• Intervenir ou réagir?

    Ça, c’est la question parfaite qui génère un immense stress dans mon coeur de père. Avec mon enfant, est-ce que je réagis ou est-ce que j’interviens, lors des crises? Est-ce que je lui dis la bonne chose, de la bonne façon et au bon moment? Suis-je clair?

    Tous les jours, nous sommes confrontés, comme papa, à mille décisions pour lesquelles nous ne sommes pas formés. Mille décisions qui demandent des réflexes d’athlète olympique qui m’obligent à réagir rapidement puisque sa « crise » n’était pas prévue à mon agenda.

    GO GO GO RapidO

    Nous nous devons d’être rapides. Pourquoi ce stress? Parce que tout ce temps, dans les médias, les « docteurs ceci » et les « psy cela » nous disent que, lorsque ce genre d’événement arrive, il faut considérer la chose comme ceci ou comme cela. Il y a une prolifération de professionnels qui savent exactement comment vont réagir nos enfants et nous montrent comment on devrait intervenir. Ils ont le remède à tous nos stress de parents. La solution miracle à tous nos bobos de papas.

    Alors, en voulant nous enlever une pression de père, ils nous en ajoutent une! Celle de s’assurer que, la prochaine fois que notre enfant « fera le bacon » au centre d’achats ou au salon mortuaire, on connaîtra exactement les neuf étapes de la résolution de conflits émotifs et les cinq remèdes miracles pour ramener le sourire dans la famille. Et que, la prochaine fois que notre enfant nous posera la question, qu’on ne coulait donc pas qu’il nous pose, surtout pas devant notre vieille tante cardiaque, on saura comment intervenir pour que notre réponse ne soit pas castrante et limitative pour son développement personnel et sexuel.

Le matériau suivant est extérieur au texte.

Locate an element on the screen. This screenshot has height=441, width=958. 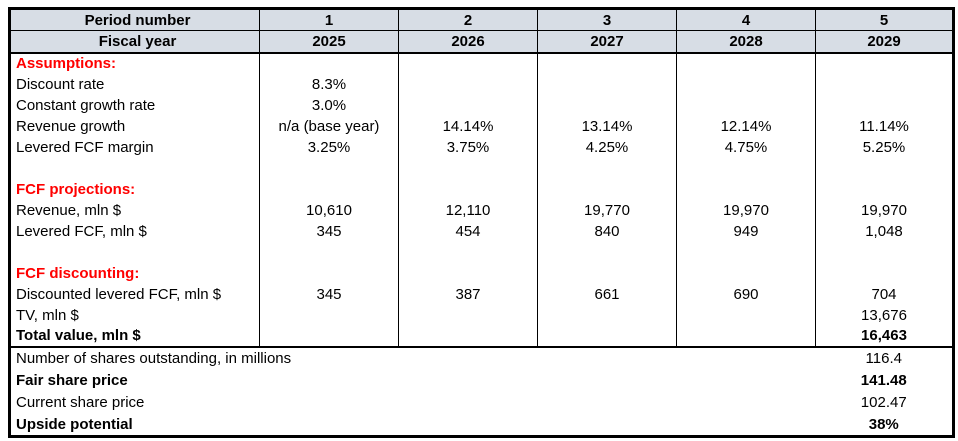
period-number-value: 5 is located at coordinates (884, 20).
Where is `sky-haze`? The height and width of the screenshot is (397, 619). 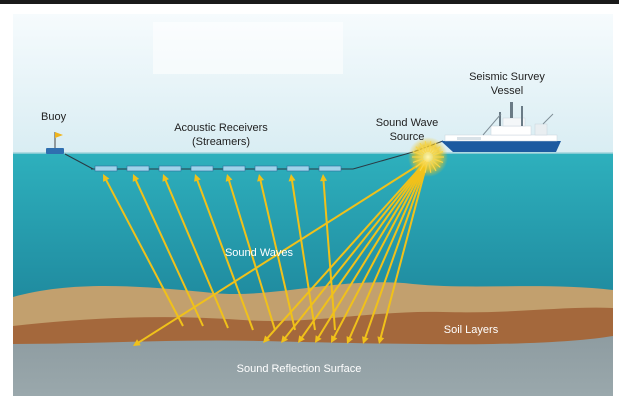
sky-haze is located at coordinates (248, 48).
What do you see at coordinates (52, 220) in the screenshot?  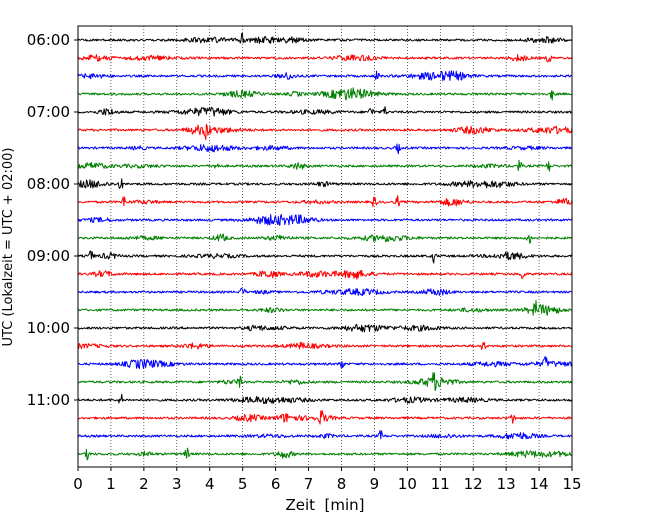 I see `y-axis-ticks: 06:00 07:00 08:00 09:00 10:00 11:00` at bounding box center [52, 220].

    Ça ne vous épuise pas, vous, tous ces désirs médiatiques de faire de vous de meilleurs parents? Je sais que c’est absurde de résister à ce que quelqu’un de compétent nous donne des conseils d’ami. Mais la prolifération est devenue mon ennemi à combattre. Car, qui plus est, certains de ces conseils se contredisent… « faque »…on fait quoi?

    L’Instinct!

    Il y a vraiment de quoi déprimer quand, dans toute notre bonne foi de papa inexpérimenté (voyez ici un pléonasme), on se met à l’écoute de tous ces professionnels qui ont le désir de jeter une lumière dans nos zones d’ombre. Moi, ça me laisse l’impression que, lorsque je réagis tout simplement, avec mon gros bon sens, je me trompe nécessairement parce que je n’ai pas appliqué les neuf étapes de résolution de conflits émotionnels en tenant compte des sept intelligences disponibles, etc., etc. Je me sens parfois comme dans un buffet chinois de luxe. C’est beau, c’est bon, ce n’est pas cher, mais c’est trop.

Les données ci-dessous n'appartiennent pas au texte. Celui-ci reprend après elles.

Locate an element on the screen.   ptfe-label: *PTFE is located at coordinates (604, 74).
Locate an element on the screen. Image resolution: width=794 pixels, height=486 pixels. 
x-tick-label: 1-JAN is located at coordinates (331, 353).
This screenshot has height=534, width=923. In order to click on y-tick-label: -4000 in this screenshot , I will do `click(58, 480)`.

    Comprenez-moi bien, jamais je ne dirais de ne pas aller chercher de l’aide ou des conseils. Ce site est lui-même une source d’infos essentielle. Mais j’ai le goût de vous parler de votre instinct. Qu’en avez-vous fait, de votre instinct? La petite voix paternelle qui vous susurre à l’oreille un peu de votre gros bon sens. La surabondance de tous ces conseils a souvent le drôle d’effet de nous faire perdre confiance en nos moyens. Je crois sincèrement que nous avons tous un peu, beaucoup, de bons sens, juste assez en tout cas pour que, lorsque le « bacon » arrive… on le décolle de la poêle. Réagissons. Ensuite, questionnons. C’est là que les « psy chose » embarquent dans l’histoire. Avant, ne perdons surtout pas confiance en nos moyens.

    Je suis sûr que vous et moi avons tout ce qu’il faut pour réagir dans les moments de crise. Donnons-nous la chance d’apprendre à être papas. Et quand il faut réagir en situation de crise, ne vous traumatisez pas, faites-vous confiance. C’est bon, le bacon, mais…il ne faut pas abuser!